32.2416, Review: Computational Linguistics; Text/Corpus Linguistics: Landulfo Teixeira Paradela Cunha (2020)

Sun Jul 18 01:29:37 UTC 2021

LINGUIST List: Vol-32-2416. Sat Jul 17 2021. ISSN: 1069 - 4875.

Subject: 32.2416, Review: Computational Linguistics; Text/Corpus Linguistics: Landulfo Teixeira Paradela Cunha (2020)

Moderator: Malgorzata E. Cavar (linguist at linguistlist.org)
Student Moderator: Jeremy Coburn, Lauren Perkins
Managing Editor: Becca Morris
Team: Helen Aristar-Dry, Everett Green, Sarah Robinson, Nils Hjortnaes, Joshua Sims, Billy Dickson
Jobs: jobs at linguistlist.org | Conferences: callconf at linguistlist.org | Pubs: pubs at linguistlist.org

Homepage: http://linguistlist.org

Please support the LL editors and operation with a donation at:
           https://funddrive.linguistlist.org/donate/

Editor for this issue: Jeremy Coburn <jecoburn at linguistlist.org>
================================================================

Date: Sat, 17 Jul 2021 21:29:06
From: Nicolás Arellano [nicolas.a.arellano at gmail.com]
Subject: Contributions to the Computational Processing of Diachronic Linguistic Corpora

Discuss this message:
http://linguistlist.org/pubs/reviews/get-review.cfm?subid=36704937

Book announced at http://linguistlist.org/issues/32/32-683.html

AUTHOR: Evandro  Landulfo Teixeira Paradela Cunha
TITLE: Contributions to the Computational Processing of Diachronic Linguistic Corpora
SERIES TITLE: LOT Dissertation Series
PUBLISHER: Netherlands Graduate School of Linguistics / Landelijke (LOT)
YEAR: 2020

REVIEWER: Nicolás Arellano, Universidad de Buenos Aires

SUMMARY

‘Contributions to the Computational Processing of Diachronic Linguistic
Corpora’ is a book that aims to offer insight on multiple tasks involving
computational tools on the assessment of diachronic corpora. In order to do
so, the book presents at its core three chapters that discuss how to develop
new diachronic (and not necessarily historical) corpora. Not only could it be
helpful for personal research but also, and more importantly, it may serve as
the kick-start for the creation of more general databases.

Chapter 1 stands for the introduction, in which Cunha justifies his research
by exploring the many intersections between linguistics and computer science.
Besides the remarkable increase in studies regarding formal models of
language, which could represent the most obvious junction between such fields,
the author also focuses on displaying several uses of computational methods in
already established subdisciplines, such as sociolinguistics, language
preserving, and dialectology, among others. He does it without failing to
concentrate on what makes up the very essence of the research: computer-aided
studies within the scope of corpus linguistics. Cunha particularly examines
the diachronic aspect of corpus linguistics. Despite diachronic corpora (which
he opposes to historical corpora, in the sense that the former must deal with
change over time and cover a specific span, whether it ends in the past or the
present, while the latter concentrates on the past, but without taking shifts
and changes into account) having considerably provided new opportunities to
linguists, the author explores particular tools that help not only to work
with corpora, but also compile and analyze them. Each one of the following
chapters focuses on a different aspect of corpora development.

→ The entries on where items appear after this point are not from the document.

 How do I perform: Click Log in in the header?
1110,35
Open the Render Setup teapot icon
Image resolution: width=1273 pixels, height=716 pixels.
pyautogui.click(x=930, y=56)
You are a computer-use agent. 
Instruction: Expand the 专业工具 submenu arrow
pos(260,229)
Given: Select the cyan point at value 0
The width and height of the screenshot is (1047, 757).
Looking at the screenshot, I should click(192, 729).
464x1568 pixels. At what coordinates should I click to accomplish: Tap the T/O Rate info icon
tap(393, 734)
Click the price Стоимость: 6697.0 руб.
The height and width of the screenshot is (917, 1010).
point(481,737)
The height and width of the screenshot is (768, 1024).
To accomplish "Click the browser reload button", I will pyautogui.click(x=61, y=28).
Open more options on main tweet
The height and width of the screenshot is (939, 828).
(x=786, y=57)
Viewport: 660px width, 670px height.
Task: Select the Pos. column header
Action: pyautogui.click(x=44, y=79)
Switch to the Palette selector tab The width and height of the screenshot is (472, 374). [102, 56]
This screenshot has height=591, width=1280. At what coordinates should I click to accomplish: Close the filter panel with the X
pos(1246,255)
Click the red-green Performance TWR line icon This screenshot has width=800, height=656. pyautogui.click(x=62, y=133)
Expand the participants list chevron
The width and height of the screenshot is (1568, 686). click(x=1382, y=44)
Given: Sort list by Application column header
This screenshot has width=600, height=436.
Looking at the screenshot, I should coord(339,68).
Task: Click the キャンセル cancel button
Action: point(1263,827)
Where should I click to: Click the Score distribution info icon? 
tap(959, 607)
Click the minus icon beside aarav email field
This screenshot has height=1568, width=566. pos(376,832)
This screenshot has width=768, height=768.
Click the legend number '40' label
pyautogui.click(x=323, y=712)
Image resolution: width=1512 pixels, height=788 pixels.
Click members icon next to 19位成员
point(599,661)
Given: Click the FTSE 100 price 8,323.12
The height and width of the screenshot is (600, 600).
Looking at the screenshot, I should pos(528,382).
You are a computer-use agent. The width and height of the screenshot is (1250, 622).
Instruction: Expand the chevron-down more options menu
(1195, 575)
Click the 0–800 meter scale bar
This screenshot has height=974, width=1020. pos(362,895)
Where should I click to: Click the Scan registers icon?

Chapter 2 deals with building and compilation. Particularly, this section
presents two resources. Firstly, an easy-to-use web scraper of comments from
news portals and websites. Secondly, an example of a freely available corpus
made of comments from a Brazilian news site is shown, which is based on the
web scraper aforementioned. Cunha accounts for the importance of news comments
corpora because this type of discourse has often been neglected due to
assumptions on its validity as a source of information. Therefore, most
general corpora tend to not include comments. Conversely, this type of
discourse genre could shed light on a number of researches that range from
language change and lexicology to language variation and social aspects of
language. The web scraper (i.e., an automated agent used to extract data from
a particular online source), named Xereta, is open-source and free (Cunha,
Magno & Almeida 2017). It allows the user to extract proper linguistic and
meta information from up to a thousand URLs. Thus far, it runs on two
Brazilian major news sites: UOL and Folha de São Paulo. Using the architecture
of the web scraper he designed, Cunha collected a (diachronic) corpus
containing more than two hundred thousand comments from 2016 to 2018 that
appeared at UOL. It also includes more than 7 million tokens and follows a
‘rich-get-richer’ pattern in both commentators and positive evaluations
categories, meaning that few people make many comments while many only
participate once or twice. Those few comments collect a considerable number of
likes, while many are often not liked or barely receive any feedback. Further
analysis using the corpus could be completed by using other corpus software,
such as AntConc. However, this particular corpus, unlike other considerable
small corpora of the same type in English or Portuguese, is not annotated. 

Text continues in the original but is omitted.